Text passage ->
*****
One of the things the doctor kept repeatedly saying to his patients was that they had to "let things go, and not let people rent space in your head for free." A lot of our patients would hang on to one sliver of time for years, and never be able to let one altercation or instant in time go.
Late last night, I was guilty of letting someone rent space in my head. I saw a teenager who kept having episodes of fainting and dizzyness over the past year. He kept describing a barrage of symptoms that didn't really seem to all fit together. After making sure that his heart and electrolytes were fine, I had to call in a consultant.
The resident finally came to see the patient two hours later. This patient had arrived in our department at about 7 pm and it was now midnight. Granted, while I was seeing other patients, the resident spent at least a half-hour talking to the patient. Later, I saw him on the phone, and then he left. When I walked by my patient's room, I noticed that he was in his street clothes. He told me that the neurologist had said that he could go home.
I checked his chart: there was nothing written down.
I talked to his nurse: she said that she hadn't been told anything about the plan for the patient.
It was now almost 1 am: I had the resident paged. I asked him what his recommendation was, and he said that his attending just wanted to send the patient home and have him follow-up with his regular doctor. I asked him if he'd written a note in the patient's chart. He said no, that he had dictated his note. I said I needed some sort of documentation in the chart that he had seen the patient and what the recommendation was, as his dictation would not be transcribed or visible in the computer for several days.
He told me it has never been an issue before, and then demanded to talk to my attending.
*****
Tasks ->
a: According to the emergency department account, about what time did the teenage patient arrive in the department?
b: Please carry on the emergency department account past its final sentence.

Given data ->
*****
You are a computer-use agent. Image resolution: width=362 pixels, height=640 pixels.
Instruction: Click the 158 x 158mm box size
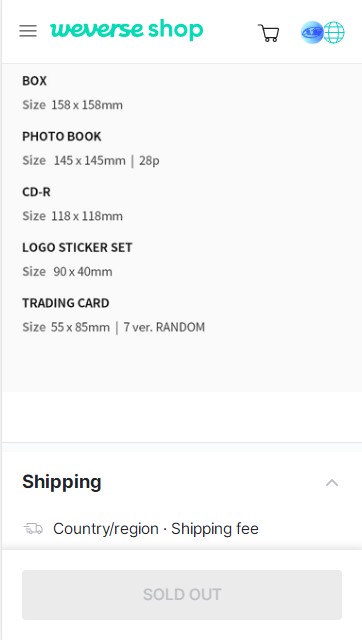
*****
Answers to this exercise ->
a: About 7 pm.

b:
I told my attending what had happened, and he just kind of said, "This has been a problem with consultants since I got here in 1993." I asked him to back me up, and explain to the resident that if he doesn't write a note in the chart, or at least speak with me about the patient, I have no way of knowing what the recommendation is. Fortunately, my attending backed me up.
I ended up staying until after 3:30 am (my shift ended at 2:00) catching up on my own dictations and preparing a case for conference on Wednesday. About 3 am, I saw the resident slink into the department and write a note. He didn't bother to talk to me, which is fine. I was still pissed off when I got home, and am still a little annoyed today.
I can handle being criticized by other departments when they don't like our workups or don't think that they are being appropriately consulted. However, when they do finally get their special-selves in to see the patient, I expect them to conduct themselves professionally. Most of them do write notes, and this is pretty much a resident-run hospital.
Somewhere, there is an attending physician that gets to bill for his opinion on this case that he discussed with his resident. If his opinion is important enough for him to bill for, or that I have sought it out, it needs to be documented. For them to not bother to even speak to us is not only rude, but potentially harmful to the patient. It is completely unprofessional and potentially dangerous for him to expect the patient to tell me what's going on. Even though I'm calling him for an opinion, unless that patient gets admitted, he/she is still in my care as long as they're in the department.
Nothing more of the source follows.